Role of rate-limiting enzymes of nucleotide metabolism in taurocholate-induced DNA synthesis inhibition

BACKGROUND/AIMS In previous studies we have shown the ability of bile acids to reduce the rate of thymidine incorporation into DNA by the regenerating rodent liver. The aim of the present work was to investigate the sensitivity of the key pathways involved in thymidine metabolism to taurocholate.

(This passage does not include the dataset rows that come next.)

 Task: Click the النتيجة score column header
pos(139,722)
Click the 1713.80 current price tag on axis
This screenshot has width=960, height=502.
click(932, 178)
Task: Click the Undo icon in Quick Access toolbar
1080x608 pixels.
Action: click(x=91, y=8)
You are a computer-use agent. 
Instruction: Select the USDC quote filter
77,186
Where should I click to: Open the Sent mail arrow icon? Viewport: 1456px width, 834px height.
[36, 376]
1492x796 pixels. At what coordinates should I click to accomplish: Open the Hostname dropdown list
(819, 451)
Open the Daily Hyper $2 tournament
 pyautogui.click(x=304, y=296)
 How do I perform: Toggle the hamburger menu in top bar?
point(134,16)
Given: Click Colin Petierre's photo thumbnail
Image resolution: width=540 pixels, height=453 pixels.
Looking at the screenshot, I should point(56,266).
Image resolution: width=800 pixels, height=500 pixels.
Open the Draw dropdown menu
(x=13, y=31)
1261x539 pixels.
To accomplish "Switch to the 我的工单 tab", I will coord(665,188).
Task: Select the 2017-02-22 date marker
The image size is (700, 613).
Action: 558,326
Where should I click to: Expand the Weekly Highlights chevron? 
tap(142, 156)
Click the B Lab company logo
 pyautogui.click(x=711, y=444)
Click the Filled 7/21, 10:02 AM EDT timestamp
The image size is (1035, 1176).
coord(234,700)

METHODS/RESULTS Incubation of [14C]-thymidine with mouse liver extracts revealed that addition of taurocholate to the reaction medium induced significant dose-dependent inhibition in the activity of the salvage nucleotide pathway rate-limiting enzyme, thymidine kinase, while other steps of nucleotide metabolism machinery, such as the rate-limiting enzyme of de novo deoxyribonucleotide synthesis, ribonucleotide reductase and the rate-limiting enzyme of thymidine catabolism, dihydropyrimidine dehydrogenase were found to be insensitive to inhibition by taurocholate. Additional experiments were carried out on isolated perfused rat livers whose regeneration was induced by two-thirds hepatectomy and synchronized by intravenous administration of reversible ribonucleic reductase inhibitor hydroxyurea (bolus: 170 mumol/100 g body weight, plus 10 h infusion: 2.0 mumol/min per 100 g body weight, from 14 to 24 h after hepatectomy). Hydroxyurea treatment was interrupted and liver perfusions were carried out 0, 2, 4 or 8 h later. Thymidine incorporation into DNA over 30 min perfusion with media containing [14C]-thymidine was measured after separating DNA from acid-soluble fraction. A marked increase in DNA synthesis was observed up to 4 h after stopping ribonucleotide reductase inhibition. At this time, reduced relevance of the salvage pathway can be expected as compared with the de novo released pathway. In contrast with the inhibitory effect observed when taurocholate was added to the perfusate of untreated regenerating livers, taurocholate was found to have no effect on DNA synthesis, at the peak of synchronized DNA synthesis, although taurocholate-induced alteration in thymidine metabolism was suggested from h.p.l.c. analysis of acid-soluble fraction. CONCLUSIONS These results suggest that effects on the nucleotide metabolism machinery, and hence changes in deoxyribonucleotide phosphate pools may underlie the ability of taurocholate to affect DNA synthesis by the regenerating rodent liver.